**Exercise aim**
Check every line of the data for the word "computer", and copy those that have it.

____________________

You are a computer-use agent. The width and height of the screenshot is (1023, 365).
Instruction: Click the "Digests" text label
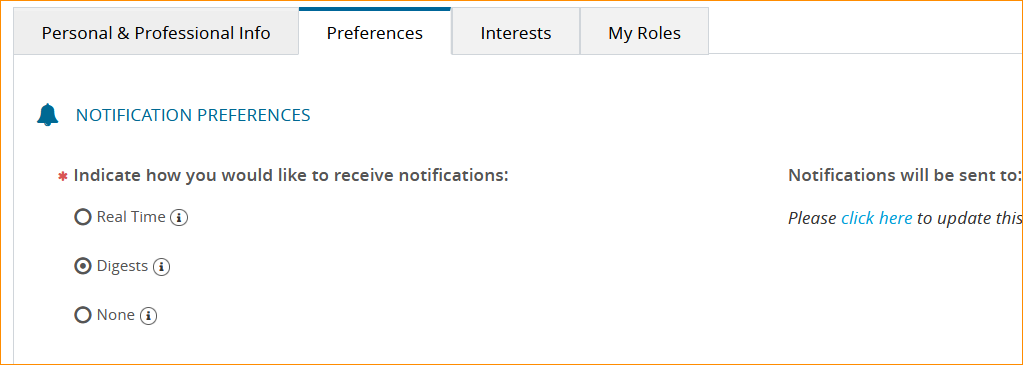point(122,266)
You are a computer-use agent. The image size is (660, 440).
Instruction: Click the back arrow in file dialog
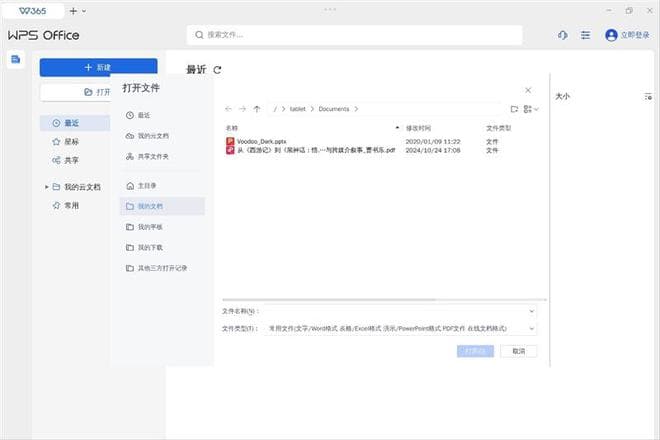pyautogui.click(x=229, y=108)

____________________

**Result**
You are a computer-use agent. The width and height of the screenshot is (1023, 365).
You are a computer-use agent. The image size is (660, 440).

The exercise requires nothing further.